В тридцать девятом он возвращается к Макшэнну и даже солирует на нескольких записях оркестра, но ритм-энд-блюз, как, впрочем, и свинг, уже тяготит его узостью своих жёстких метро-гармонических рамок. Все вариации на темы популярных мелодий, которые можно сыграть в этих рамках, ему уже известны; копировать знаменитостей нет никакого смысла, он силится сказать что-то от своего имени, но как это сделать — не знает и впадает в отчаяние. Хотя теория по прежнему от него далека, он уже пробует сочинять и даже фиксировать свои идеи на нотах, однако то, что вырывается из его саксофона, напоминает по тембру детскую дудочку и кажется окружающим невнятной сумятицей вроде страдальчески-косноязычных выкриков заики, не владеющего элементарной грамотой и техникой звукоизвлечения…
СЛУШАЕМ: Jay McShann «Swingmatism» (1941). 20-летний Чарли Паркер солирует с 1:47
На рубеже сороковых он опять в Нью-Йорке, перебивается поденной работой, подметает мусор в крошечных клубах на 52 улице, в те годы служивших основным пристанищем и творческой лабораторией передовых джазменов. Случай сводит его с молодыми музыкантами, подобно ему ищущими выхода из формального тупика свинга. Пианист и аранжировщик Тэдд Дамерон, столкнувшись с ним на джем-сешн, уже не мог, по его словам, замечать что-либо остальное, ибо сразу же «услышал его послание». Они начали гершвинскую «Lady Be Good», и когда Дамерон взял несколько «своих» аккордов, Паркер прервал игру и бросился его целовать, восклицая: «вот то, что я слышал внутри всю жизнь, но никто мне этого не показывал!».
Гитарист Бадди Флит также показал ему ряд новых приемов гармонизации: «мы нашли, что можно играть родственные ходы в мажоре, используя подходящие инверсии на фоне септаккорда, мы экспериментировали с пониженными квинтами» (блюзовыми нотами на пятой ступени).
Во время одной из сессий с Флитом в декабре 1939 года к Паркеру пришло то внезапное озарение, которое окончательно укрепило его веру в правильность избранного им пути. В ту ночь они взяли тему очень красивой популярной песни «Cherokee», джазменами тогда ещё не освоенную.

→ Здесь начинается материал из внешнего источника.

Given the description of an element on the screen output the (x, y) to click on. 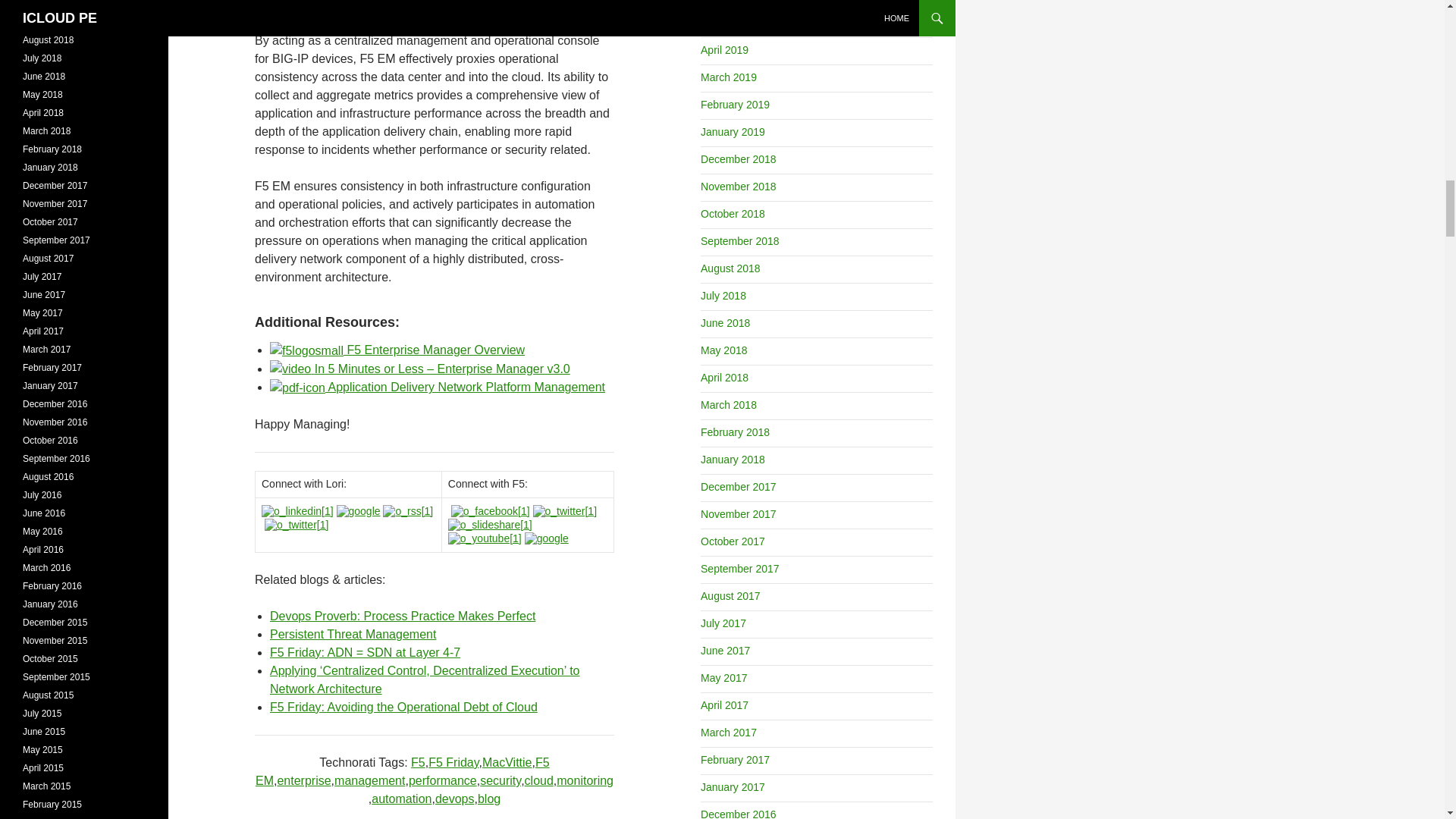
pdf-icon (296, 388)
F5 Friday: Avoiding the Operational Debt of Cloud (403, 707)
F5 (417, 762)
F5 Enterprise Manager Overview (396, 349)
MacVittie (506, 762)
f5logosmall (306, 351)
enterprise (303, 780)
video (290, 369)
performance (443, 780)
google  (358, 511)
security (500, 780)
cloud (538, 780)
Persistent Threat Management (352, 634)
F5 EM (403, 771)
Given the description of an element on the screen output the (x, y) to click on. 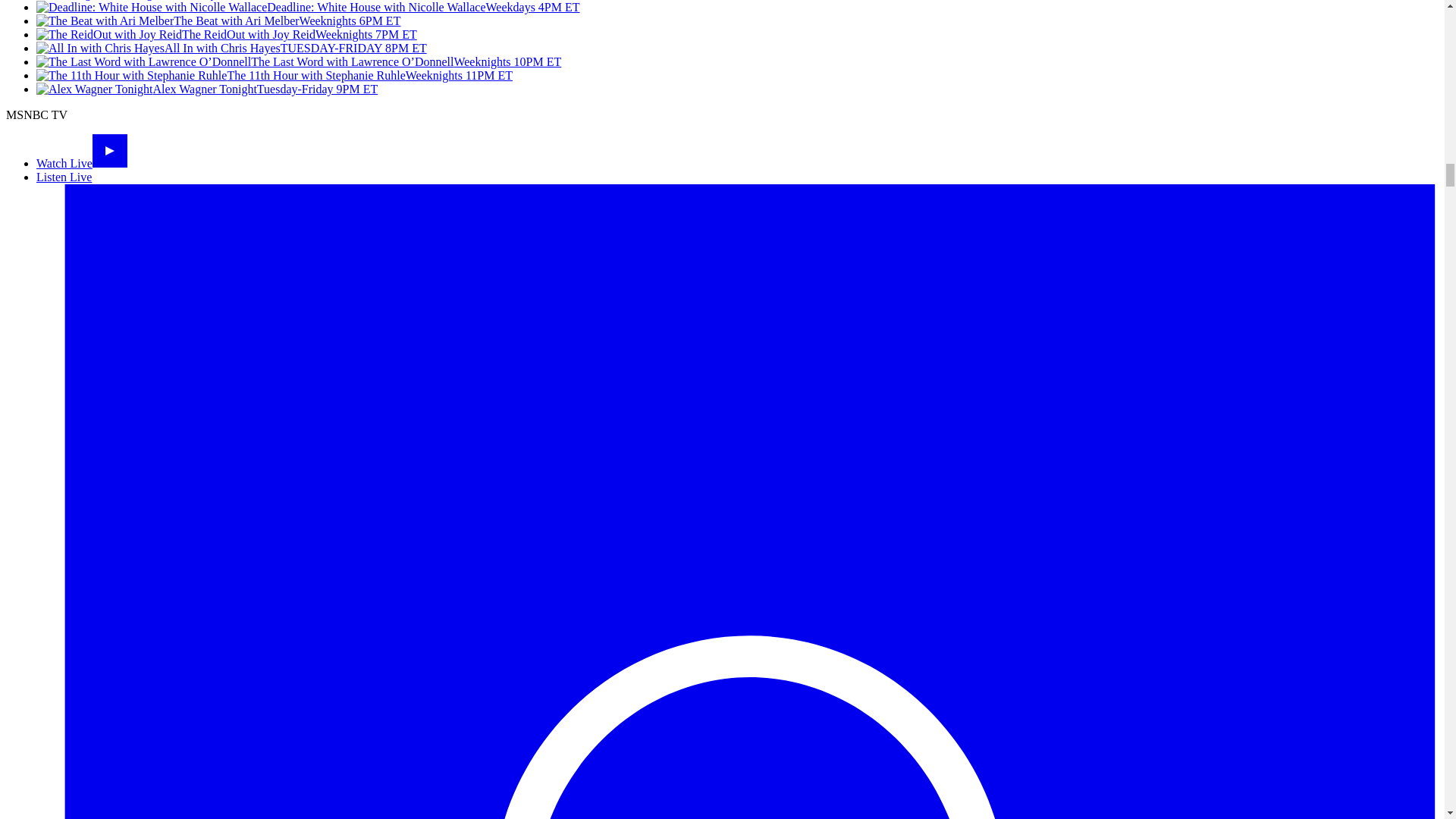
The ReidOut with Joy ReidWeeknights 7PM ET (226, 33)
Alex Wagner TonightTuesday-Friday 9PM ET (206, 88)
Watch Live (82, 163)
Deadline: White House with Nicolle WallaceWeekdays 4PM ET (307, 6)
The Beat with Ari MelberWeeknights 6PM ET (218, 20)
The 11th Hour with Stephanie RuhleWeeknights 11PM ET (274, 74)
All In with Chris HayesTUESDAY-FRIDAY 8PM ET (231, 47)
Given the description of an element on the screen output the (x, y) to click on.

Рэй Нобл, руководитель преуспевающего эстрадного оркестра, написал эту мелодию в расчёте на исполнение строго по нотам и гармонизировал её так, словно нарочно хотел максимально затруднить импровизационное её варьирование — не только новички, но и квалифицировнные джазмены тех лет рисковали споткнуться и запутаться в этих непривычных и слишком сложных для них модуляциях.
Паркеру же не давали покоя именно такие, казалось бы, абсолютно непосильные ему задачи. «И вот, разрабатывая «Чероки», я вдруг понял: если использовать верхние интервалы аккордов как линию мелодии и дополнить её соответственно построенными гармоническими последовательностями, я смогу сыграть то, что мне слышалось. Я воскрес». Совершенно новая пьеса, созданная Паркером на базе гармонии «Чероки», записанная им на пластинку осенью 1945 года и названная «Ко-Ко», стала одним из классических образцов бибопа.

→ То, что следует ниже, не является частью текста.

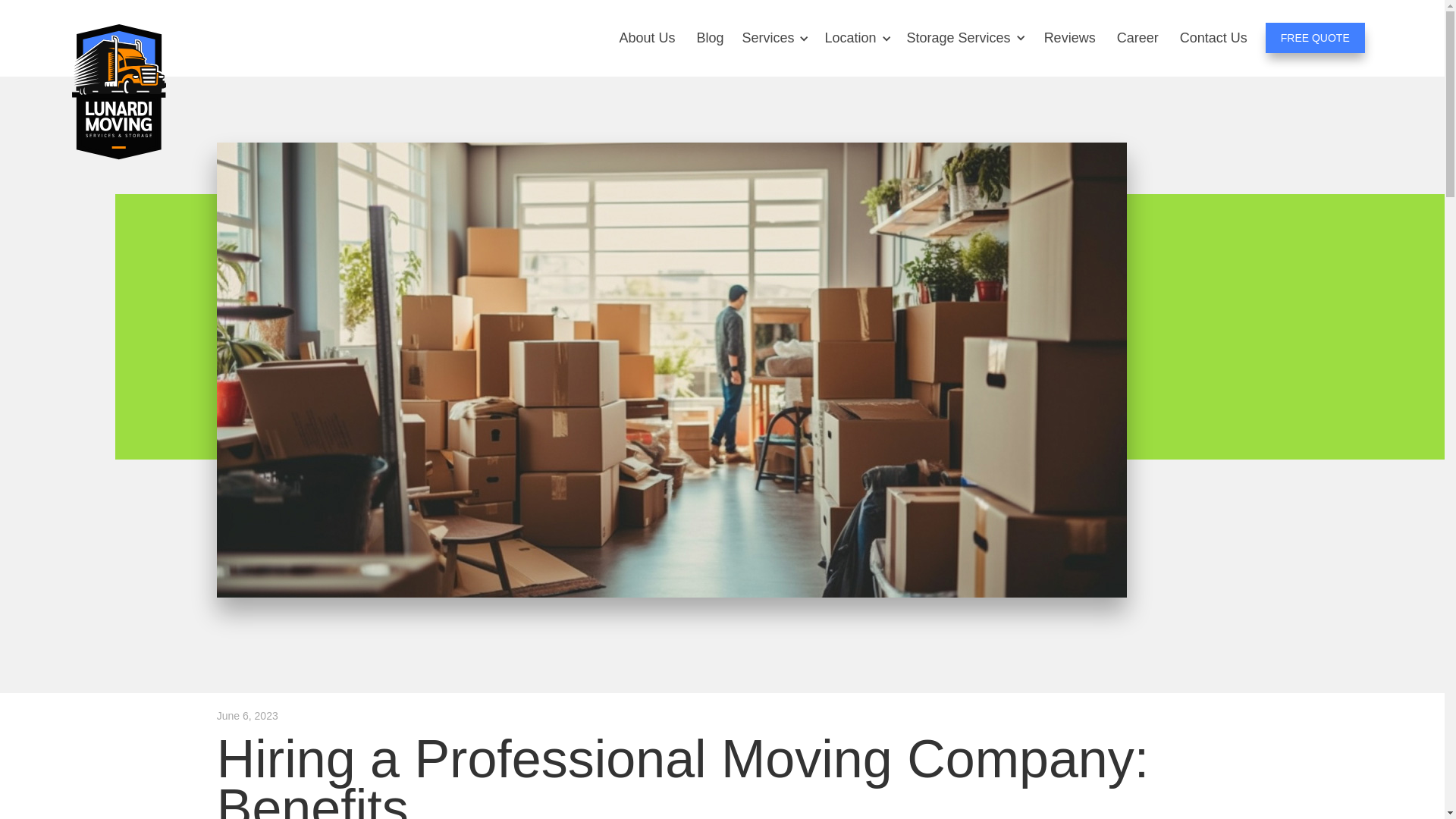
Career (1137, 37)
FREE QUOTE (1315, 37)
Location (850, 37)
Services (767, 37)
Review (1069, 37)
Career Opportunities (1137, 37)
Blog (709, 37)
Blog (709, 37)
Free Quote (1315, 37)
About Us (646, 37)
Reviews (1069, 37)
Hiring A Professional Moving Company Benefits (1213, 37)
Contact Us (1213, 37)
Location (850, 37)
Services (767, 37)
Given the description of an element on the screen output the (x, y) to click on. 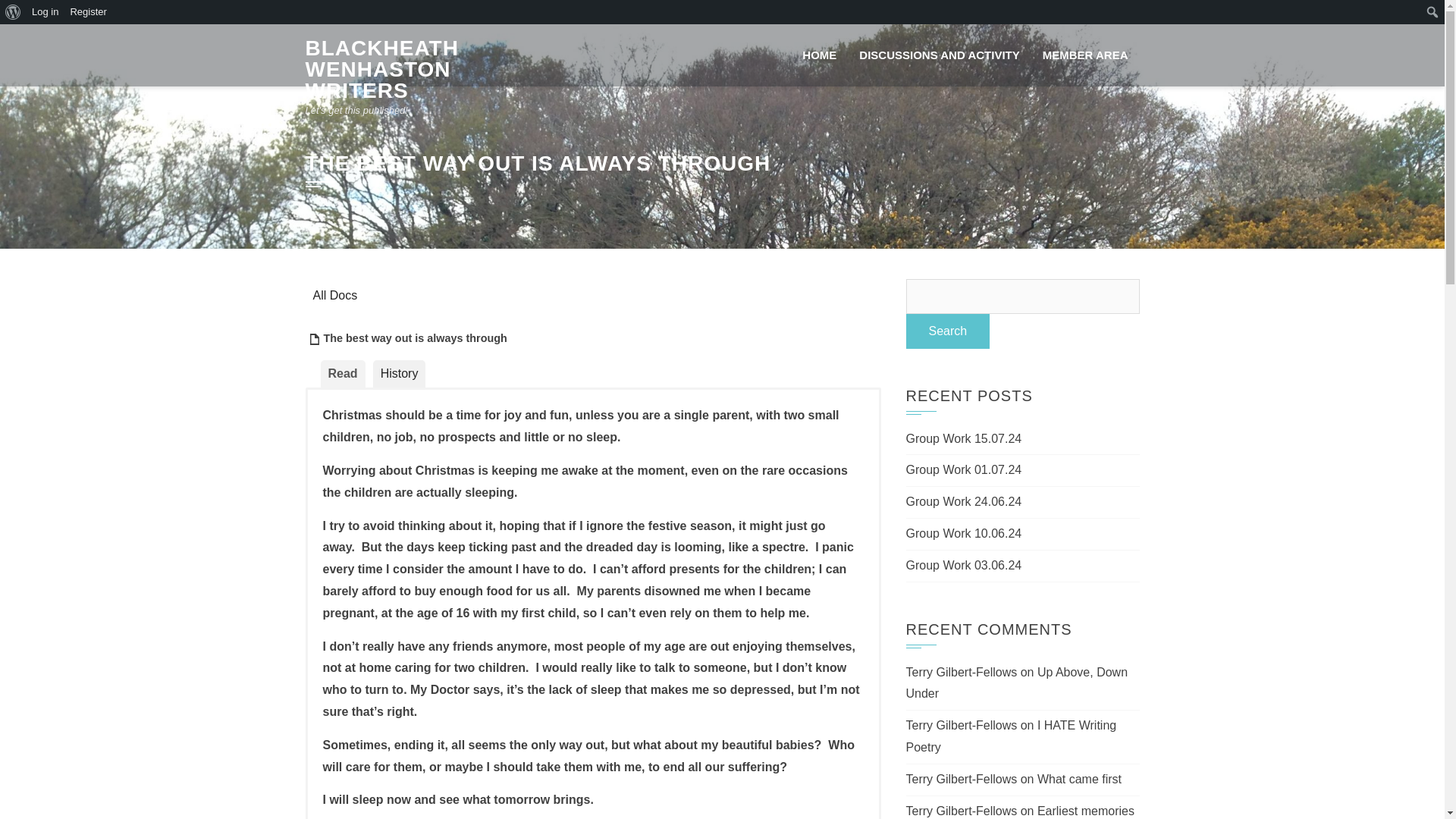
MEMBER AREA (1085, 55)
What came first (1078, 779)
Search (947, 330)
History (399, 374)
Group Work 10.06.24 (963, 533)
I HATE Writing Poetry (1010, 736)
DISCUSSIONS AND ACTIVITY (938, 55)
Search (15, 12)
Register (88, 12)
Search (947, 330)
Group Work 15.07.24 (963, 438)
All Docs (334, 295)
HOME (818, 55)
Up Above, Down Under (1015, 683)
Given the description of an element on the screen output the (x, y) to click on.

СЛУШАЕМ: «Ko-Ko», запись 26 ноября 1945. Charlie Parker Reboppers: Паркер (альт-саксофон), Диззи Гиллеспи (труба и фортепиано), Кёрли Расселл (бас), Макс Роуч (барабаны)
Окрылённый своим открытием, Паркер щедро делится им с теми, кто, подобно ему, не страшится рискованных экспериментов. Он упорно занимается гармонией, стремительно прогрессирует технически и завоевывает уважение нью-йоркской джазовой элиты. В 1943 году его приглашает в свой оркестр пианист Эрл Хайнз — соратник Армстронга и руководитель коллектива, в котором прошли подготовительную практику многие из будущих пионеров модерн-джаза: трубач Диззи Гиллеспи, подружившийся с Паркером с первой же встречи; тенор-саксофонист Уорделл Грэй, тромбонист и композитор Бенни Грин, вокалисты Билли Экстайн и Сара Воэн. Поскольку места обоих альт-саксофонистов были уже заняты, Паркеру пришлось временно переключиться на тенор, и, по отзывам экспертов, он играл на нем со скоростью, немыслимой на этом инструменте; такое же мастерство он выказывал и на баритоне.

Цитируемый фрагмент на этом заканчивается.